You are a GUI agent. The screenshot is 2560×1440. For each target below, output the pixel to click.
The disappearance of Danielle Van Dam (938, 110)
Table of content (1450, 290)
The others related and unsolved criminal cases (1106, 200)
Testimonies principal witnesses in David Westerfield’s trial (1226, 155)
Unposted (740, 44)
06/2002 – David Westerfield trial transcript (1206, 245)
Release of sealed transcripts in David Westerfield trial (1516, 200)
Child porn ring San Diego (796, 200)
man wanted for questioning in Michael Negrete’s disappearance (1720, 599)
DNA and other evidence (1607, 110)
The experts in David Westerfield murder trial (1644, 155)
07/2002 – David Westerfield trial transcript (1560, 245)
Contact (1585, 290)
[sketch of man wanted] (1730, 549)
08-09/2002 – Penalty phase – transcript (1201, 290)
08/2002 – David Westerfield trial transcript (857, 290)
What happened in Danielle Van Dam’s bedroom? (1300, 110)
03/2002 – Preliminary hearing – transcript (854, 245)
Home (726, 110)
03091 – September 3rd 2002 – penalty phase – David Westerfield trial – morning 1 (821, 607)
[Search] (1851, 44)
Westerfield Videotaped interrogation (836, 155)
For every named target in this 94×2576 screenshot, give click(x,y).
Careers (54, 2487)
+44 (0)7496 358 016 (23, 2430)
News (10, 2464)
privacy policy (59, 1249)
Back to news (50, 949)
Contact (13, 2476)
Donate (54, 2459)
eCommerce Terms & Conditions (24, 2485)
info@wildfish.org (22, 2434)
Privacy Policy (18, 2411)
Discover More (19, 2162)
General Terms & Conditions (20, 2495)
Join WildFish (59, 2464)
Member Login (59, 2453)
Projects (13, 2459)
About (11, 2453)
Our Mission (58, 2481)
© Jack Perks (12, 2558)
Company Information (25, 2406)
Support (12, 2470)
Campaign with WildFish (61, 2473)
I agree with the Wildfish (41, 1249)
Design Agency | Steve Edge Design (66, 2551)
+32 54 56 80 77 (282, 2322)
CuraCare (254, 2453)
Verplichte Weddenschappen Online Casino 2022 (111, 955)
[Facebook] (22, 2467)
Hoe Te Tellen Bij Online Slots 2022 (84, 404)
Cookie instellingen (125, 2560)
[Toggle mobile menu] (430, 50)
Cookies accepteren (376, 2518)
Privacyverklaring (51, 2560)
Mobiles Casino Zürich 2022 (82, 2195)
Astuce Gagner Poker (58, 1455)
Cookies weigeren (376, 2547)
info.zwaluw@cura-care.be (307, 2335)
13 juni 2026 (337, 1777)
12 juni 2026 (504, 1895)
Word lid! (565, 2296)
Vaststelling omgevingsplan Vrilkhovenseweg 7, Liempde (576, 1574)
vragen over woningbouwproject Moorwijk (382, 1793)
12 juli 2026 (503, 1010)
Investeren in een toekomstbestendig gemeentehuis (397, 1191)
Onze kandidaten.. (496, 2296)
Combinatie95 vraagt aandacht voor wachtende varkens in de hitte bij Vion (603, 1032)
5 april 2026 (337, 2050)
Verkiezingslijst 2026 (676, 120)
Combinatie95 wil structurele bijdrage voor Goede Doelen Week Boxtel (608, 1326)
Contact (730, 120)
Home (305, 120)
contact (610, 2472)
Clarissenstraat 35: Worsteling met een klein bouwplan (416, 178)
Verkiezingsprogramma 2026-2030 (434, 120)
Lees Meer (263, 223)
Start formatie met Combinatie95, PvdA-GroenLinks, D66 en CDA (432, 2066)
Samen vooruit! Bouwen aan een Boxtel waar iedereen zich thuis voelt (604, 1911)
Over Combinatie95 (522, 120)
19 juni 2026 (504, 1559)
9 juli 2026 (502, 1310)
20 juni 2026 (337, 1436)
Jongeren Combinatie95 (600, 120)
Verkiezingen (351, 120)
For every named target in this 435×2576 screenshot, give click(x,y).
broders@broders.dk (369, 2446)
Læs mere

——

Determine how many lines of the material hold the string "every", and state that number by itself.

:: Answer to this exercise ::
2